Child pages
  • CMR Health During Outage?
Skip to end of metadata
Go to start of metadata

Will the CMR "health" parameter function during an outage? For example, today we were notified that CMR would be down on a couple occasions tomorrow for "Earthdata Login Contingency Failover" testing. Will curl -i -XGET https://cmr.earthdata.nasa.gov/search/health command return a status besides 200 during these times? Will it always return something regardless of what problems CMR is having? I want to develop a test to determine if CMR is operating before doing granule searches, so I can prevent the user from performing a search and having our application lockup because it isn't getting a return. If "health" isn't the right approach, what do you recommend?

  • No labels

2 Comments

  1. As long as the CMR hosts are reachable you should be able to request health. The CMR will return a non-successful status code (503) if any of its dependencies aren't available.

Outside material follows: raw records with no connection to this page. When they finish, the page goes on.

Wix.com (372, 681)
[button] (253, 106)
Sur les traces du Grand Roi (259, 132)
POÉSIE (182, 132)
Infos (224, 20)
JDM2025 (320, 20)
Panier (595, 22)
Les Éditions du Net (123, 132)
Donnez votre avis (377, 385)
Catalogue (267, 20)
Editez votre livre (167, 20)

The CMR doesn't directly depend on Earthdata login so it will probably return a 200 even if Earthdata Login is unavailable. Here's more information on the health response: https://cmr.earthdata.nasa.gov/search/site/search_api_docs.html#check-application-health

    I don't think it's necessary to check application health before executing a query. Any time you make a request to an external system from your application there's a chance that something could go wrong. (Though we strive to make the CMR very reliable.) It could be on the CMR side or on the network in between. Preventing your application from waiting for a response that might never return would best be handled by using asynchronous execution (on another thread or using a callback in JavaScript) and adding a timeout to the network request. Additionally you should handle error responses from the CMR. You can check the status code to see if something went wrong with the query. A 400 would indicate there was some bad data in your request. A 500 would indicate the CMR had an internal error. (You should report those as CMR bugs)

    If you wanted to be really robust in addition to what I've described above you could retrieve CMR health periodically to disable portions of your application. You would probably not want to execute that before every query. It would make the user experience too slow and would be over doing it to check for each user and for each query. It would be better to have a single thread from your application check the CMR every few seconds and set a flag that changes the application based on a successful response or not. I would only do this if you've already added the async execution, timeouts, and error response handling.